Making your Expedition a success, it can be done!

“Mikael, I had to abandon my expedition! My idea was to cycle through Africa, but I had to give up after just three months. I lost it along the way. What did I do wrong?”

My answer to this email was simple and direct: “You lost motivation and you hadn’t prepared enough!”

His email was similar to hundreds I have received in the last 25 years. After reviewing all of them at length, I realised these failed expeditions often had three things in common: Explorers had lost motivation, and they had failed to understand the need for good sleep, and the benefits of good food.

When the going got too tough, they proved not tough enough to keep on going! Key to any successful expedition is understanding why you go through all these hardships – at the most difficult of moments remember what it is that drives you, and draw on this, it can be your motivation.

Good sleep and good food are the two most important pillars of a successful expedition. If you don’t know how and where to pitch your tent, you will eventually fail due to lack of sleep.

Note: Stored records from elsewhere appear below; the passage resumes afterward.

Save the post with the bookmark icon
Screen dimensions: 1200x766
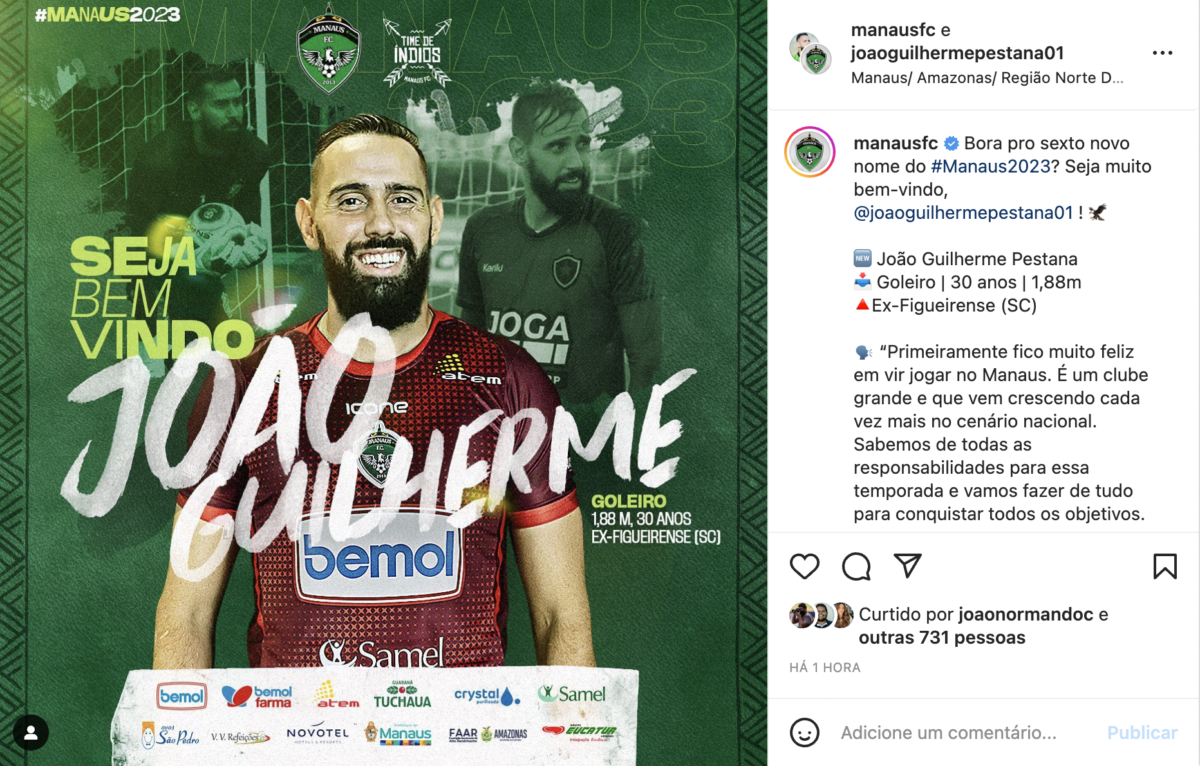[x=1165, y=567]
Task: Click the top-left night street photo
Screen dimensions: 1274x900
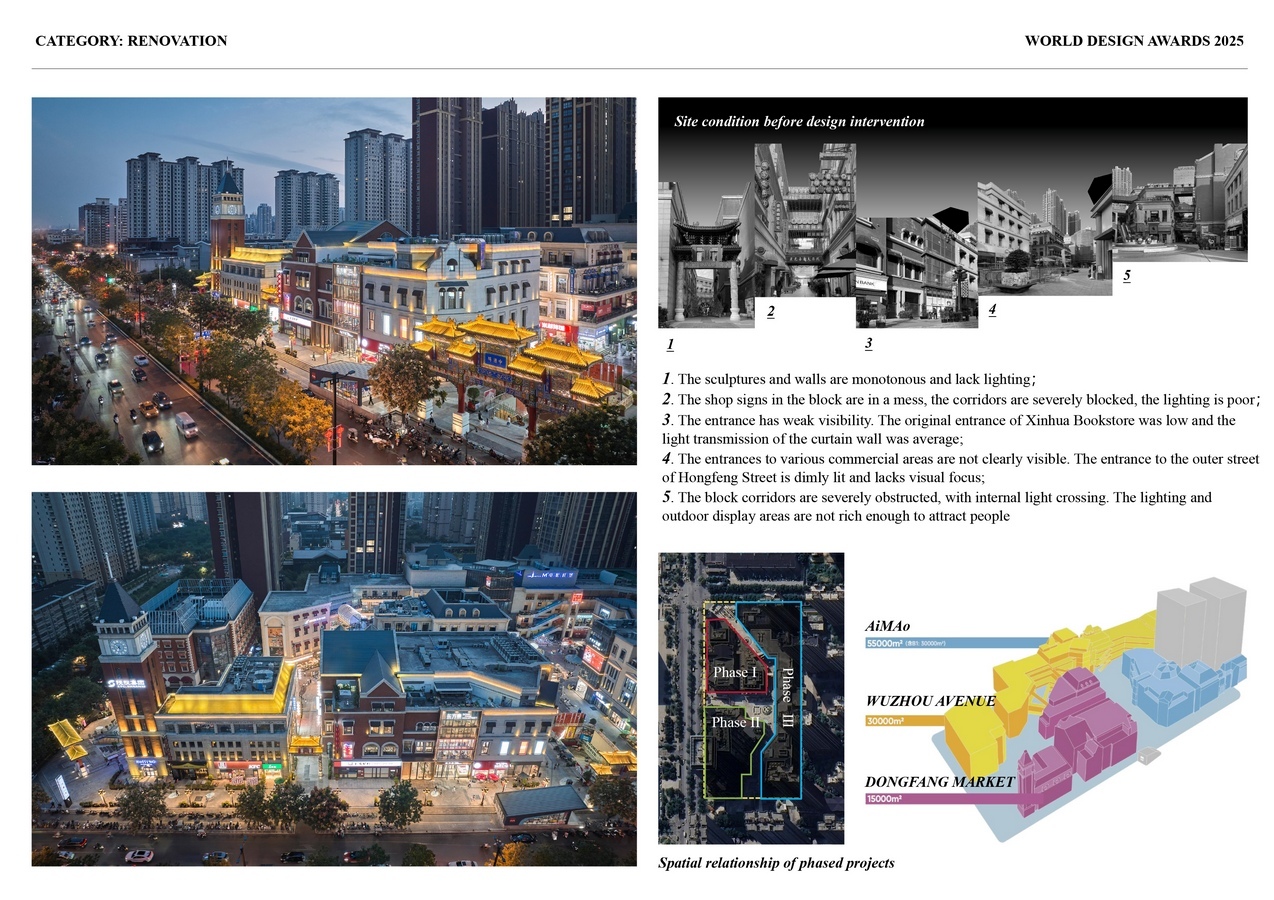Action: pos(334,281)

The tent is your fortress and your home, where you spend most of your exploring life. This is where you rest, feed and recuperate. Don’t set off on an expedition until you can sleep very well in your tent. I have spent over 2500 nights in tents – many of them before even setting off.

As important, is being able to cook a great meal. You need energy and rest to be able to make the right decisions. So don’t leave before you know how to cook a gourmet meal on your petrol stove!

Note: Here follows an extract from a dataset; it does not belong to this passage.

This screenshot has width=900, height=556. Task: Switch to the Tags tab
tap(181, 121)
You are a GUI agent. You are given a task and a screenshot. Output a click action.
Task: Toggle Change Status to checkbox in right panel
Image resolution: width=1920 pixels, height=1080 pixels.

That said, you could just get out there! Trust me, this advice is only complementary; you really need to be out on the ground learning the lessons of exploration, if you want to succeed.

One comment

  1. Dear Mikael Strandberg,

    I live in North Baikal Area, 75 years. The last 21 years I worked in tourism, in 1994 had stroke, now use power wheelchair JAZZY 1015 (USA) but steel try to make new tours.

    I liked your web-site http://www.mikaelstrandberg.com/tourguid/ about tour guide!

    I send you diary of Hazel Tinegate (tourist from UK), IT WAS WRITTEN 21 YEARS AGO! It was for the first time when 16 foreiners came to our area. Tell me did you like it?

    Now we plan to repeat this journey. We haven’t now campsites, toilets; we support tourists by inflatable catamarans instead of boats (they make the tour more cheap!) – they take everthing: tents, sleeping bags, products, ets.

    Catamarans will make life for tourists easier! Tourists take only video cameras but there not trails or paths, it would be difficult to cover distances!

    From village Baikalskoe to Cape Elokhin no one live! There are lot of small lakes, you can fish in them, also you can make radial routes to the mountains of the Hrebet Baikalsky (hightest peak Chersky is 2588 meters above sea level but it takes 6 days to reach it and return back).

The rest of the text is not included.